それは、皮肉でも諦めでもなく――どこか懐かしい感情だった。


(人間の頃だって、似たようなもんだった。

 寝る間を削って働いて、無理して笑って……

 少しでもマシな顔で、授業に立とうとしてたっけ。)


ただ、“磨く対象”が変わっただけだ。

今は鏡の前じゃなく、血の中で。


私は湖面を覗き込む。

そこに映る自分の顔は、もう完全なゴブリンではなかった。

瞳は琥珀色、鼻筋が通り、頬の輪郭がわずかに細くなっている。

人間とゴブリンの中間――危うくも人間に近い姿。


「……綺麗になってる。けど……なんか、寒い。」


吐いた息が白い。

生命力が削られているせいだろう。

体が軽く、でも内側が空洞みたいに感じる。


『美しさとは、欠けた魂の輝き。

 だからこそ、人はそれに惹かれる。』


「……なんか説法みたいだな。」


『あなたが教師だった頃と、そう変わらないでしょう?』


言われて、苦笑した。

確かに、昔は同じようなことを言っていた。

“努力は尊い”とか、“自分を磨け”とか。

今思えば、それは他人に“削れ”と言っていたのと同じだったのかもしれない。


「……俺は、何も変わってないな。」


『変わっているわ。

 今のあなたは、言葉じゃなく、命で“教えている”。』


「教える、か……誰に?」


『それは、あなたが決めること。

 けれど――人の村が近いわ。』


「村?」


『ええ。森を抜けた先の丘。

 そこに、あなたがかつて憧れた“人間の美”がある。
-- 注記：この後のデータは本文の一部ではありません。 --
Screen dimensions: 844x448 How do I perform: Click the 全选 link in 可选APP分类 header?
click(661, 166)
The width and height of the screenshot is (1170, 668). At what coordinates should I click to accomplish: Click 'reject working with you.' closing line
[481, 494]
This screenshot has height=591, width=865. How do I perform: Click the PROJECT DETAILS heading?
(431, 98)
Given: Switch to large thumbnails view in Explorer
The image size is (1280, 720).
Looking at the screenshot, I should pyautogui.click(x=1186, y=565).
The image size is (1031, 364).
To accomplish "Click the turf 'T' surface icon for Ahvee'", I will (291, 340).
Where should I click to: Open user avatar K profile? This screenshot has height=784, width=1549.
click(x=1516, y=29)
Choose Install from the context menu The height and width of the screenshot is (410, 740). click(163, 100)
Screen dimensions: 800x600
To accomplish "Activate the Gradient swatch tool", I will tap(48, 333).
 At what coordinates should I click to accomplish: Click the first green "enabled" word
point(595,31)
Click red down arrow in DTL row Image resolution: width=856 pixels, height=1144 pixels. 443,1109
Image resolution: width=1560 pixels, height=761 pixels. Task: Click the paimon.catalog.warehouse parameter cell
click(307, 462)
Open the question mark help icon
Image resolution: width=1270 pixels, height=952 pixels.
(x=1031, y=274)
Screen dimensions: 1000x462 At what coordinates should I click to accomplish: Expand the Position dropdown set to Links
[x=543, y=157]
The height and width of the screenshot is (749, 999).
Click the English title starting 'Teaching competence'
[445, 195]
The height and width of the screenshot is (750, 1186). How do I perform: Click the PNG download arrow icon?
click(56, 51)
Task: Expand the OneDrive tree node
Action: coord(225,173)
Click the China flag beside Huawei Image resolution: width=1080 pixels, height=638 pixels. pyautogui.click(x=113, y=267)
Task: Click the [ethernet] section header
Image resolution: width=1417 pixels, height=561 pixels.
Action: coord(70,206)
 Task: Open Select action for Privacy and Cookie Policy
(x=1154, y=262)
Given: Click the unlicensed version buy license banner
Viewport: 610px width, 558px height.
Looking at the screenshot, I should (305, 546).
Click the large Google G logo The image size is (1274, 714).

』


人間。

懐かしく、そして苦い響き。

その言葉を聞くだけで、心臓が早鐘を打つ。


「……見に行く。俺が、どれだけ遠くなったか確かめたい。」


森を抜ける途中、足がふらついた。

立ち止まるたびに視界が白む。

体の芯から熱が抜けていくようだ。

――美しくなった代償が、確実に命を蝕んでいた。


(……笑えるな。

 美しくなるほど、死に近づくとか。

 まるで、女神の呪いみたいだ。)


けれど、止まれなかった。

前に進むたび、枝の影が私の体を撫でる。

そのたびに“人間だった自分”が少しずつ剥がれていく気がした。


やがて、森が途切れた。

眼下に、小さな村が広がっている。

煙突から立ちのぼる白い煙。

人々の声。パンの匂い。

それだけで胸が締めつけられた。


「……帰ってきたみたいだな。」


呟いた瞬間――声をかけられた。


「おい、誰だ!」


門の近くの衛兵が、槍を構えて私を見た。

彼の目が、一瞬だけ“怪物”を見るそれに変わる。

体の奥で警告が鳴った。


『発動条件:外的敵意検知――“血肉転化(擬人化)”強制発動。』


「……やめ――!」


止める間もなく、光が弾けた。

皮膚が燃えるように熱くなり、髪が伸び、瞳の色が淡く変わる。

骨が軋む音。

命が削られる音。

それでも、体は“美”を選んだ。


(ああ……やっぱり……俺はまだ、欲してるんだ)


痛みが過ぎ去ると、衛兵の目が驚きに変わった。

もう、彼には怪物は見えていない。

ただ一人の、やつれた旅人の女が立っているだけ。


「す、すまない……旅の人か?」


私は微笑んだ。

唇の端が、震えていた。

冷たくなった体を悟られないように。


「……ええ。森を抜けてきたの。」


「森を? 命知らずだな……。ここは《トゥーレ村》だ、休んでいけ。」


そう言われ、私はゆっくり頷いた。

心臓が一瞬、跳ねたように痛む。

ほんの少しの時間の“美”。

けれど、その代償に、確実に寿命が削られたのが分かる。


(……笑える。

 美しくなるほど、死が近づく。

 でも、それでも、見られたかった。)


私は門をくぐった。

子どもの笑い声、鐘の音、パンの香り。

そのすべてが、胸を締めつけた。


水桶に映る自分の顔は、もうゴブリンではなかった。

人間の女のように微笑んでいた。

でもその瞳の奥――どこか、深い闇が渦を巻いていた。


『進化値:65%』

『副作用:生命力-12%/回』

『状態:擬人化 成功』

『感情:渇望/自己欺瞞』


『美しくなるたび、あなたは少しずつ“死”へ近づく。

 それでも――望むのね?』


「……ああ。

 俺は、美しく死ねるなら、それでいい。」


風が吹く。

フィーネの声が遠のく。

そのときの私はまだ知らなかった。

“美”が命を削るだけでなく、心までも削っていくということを。